Would you ever consider writing up or sharing your setup?

The ingredients are:

1. Bun.Cron API to run a script every minute

2. Bun.$ (Bun Shell) to execute the macOS command to take a screenshot (I do this for all connected screens at that moment)

3. Bun.Image to downscale everything to 1x in case some of the screenshots are 2x

4. Bun Shell again to run a JXA AppleScript thing to use the Vision Framework or whatever it is called to OCR the image into a file

5. Bun Shell to run the Swift compiler in the one-off eval mode with inline Swift helper that runs the Foundation Models Framework built-in LLM with a system prompt that tells it what the OCR said and instructs it to glean what may be on the screen (can't do this with JXA because the models are not exposed with ObjC APIs)

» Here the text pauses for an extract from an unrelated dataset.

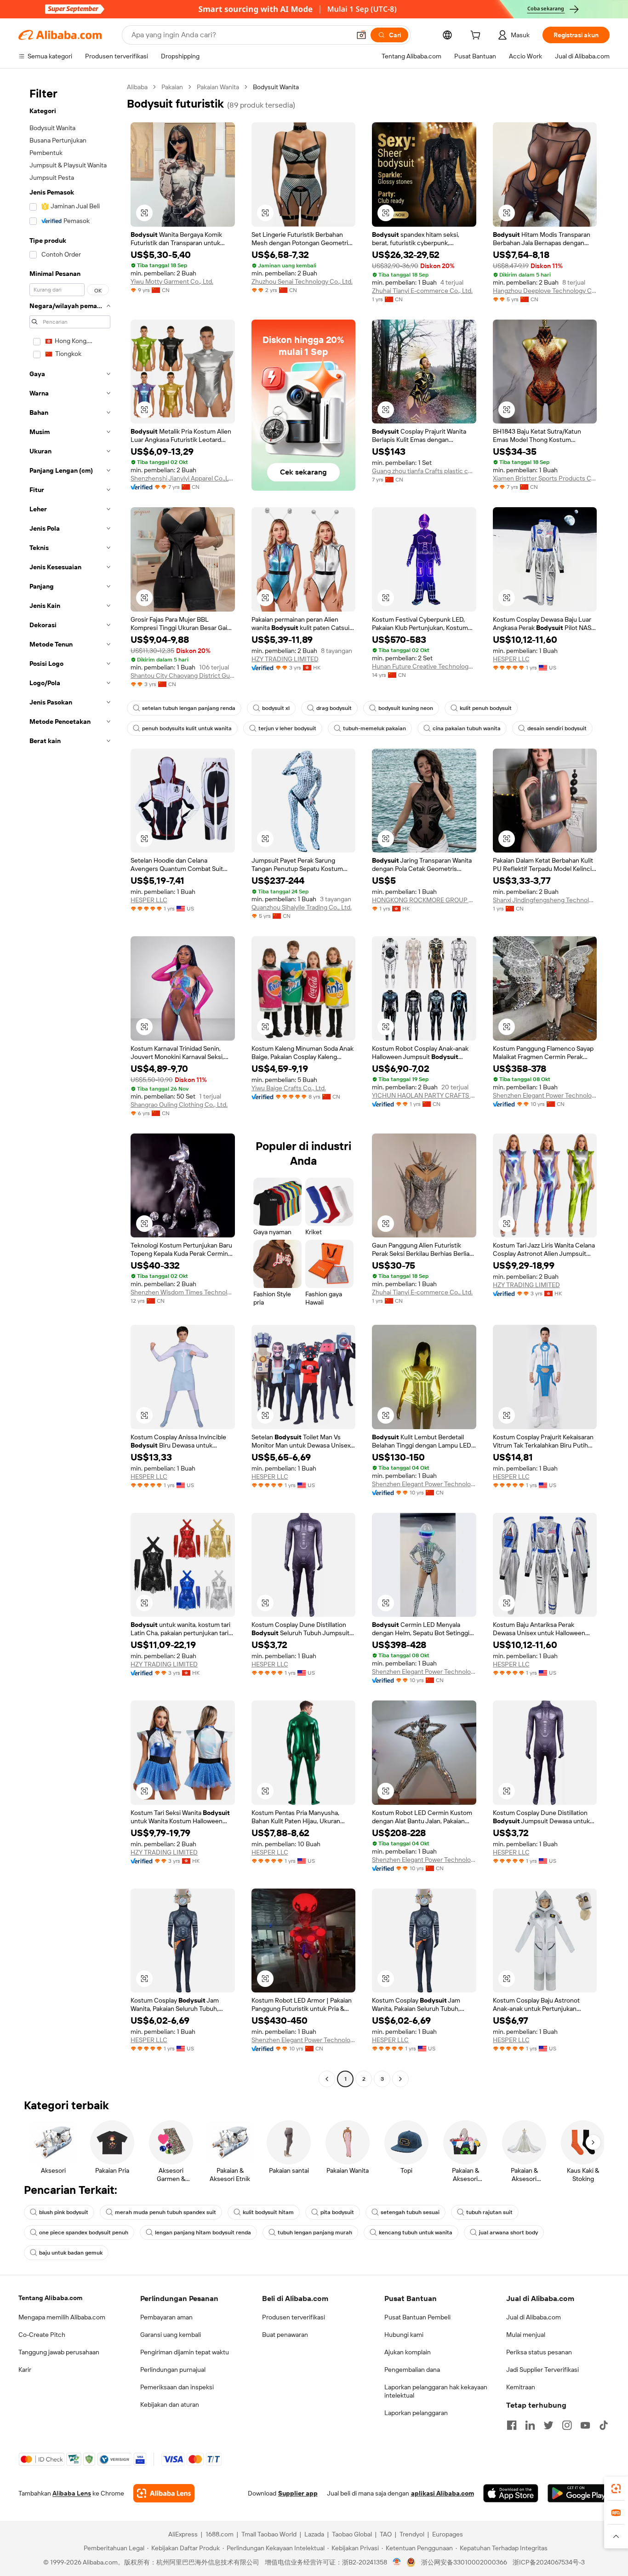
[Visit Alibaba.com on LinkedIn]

6. For each screenshot, continuously, take the previous day summary file and the last OCR/context results and produce a new summary of the day

I plan on adding extra information from the OS like the currently opened windows, currently focused window, time of day etc. into the mix, but so far it hasn't been needed. It produces reports of a good enough quality for me.

I `grep` these daily summaries whenever I need to recall a link I saw or a find what channel a message I spotted was in or take another look at that one tab I already closed, maybe re-open it by its OCR'd URL etc.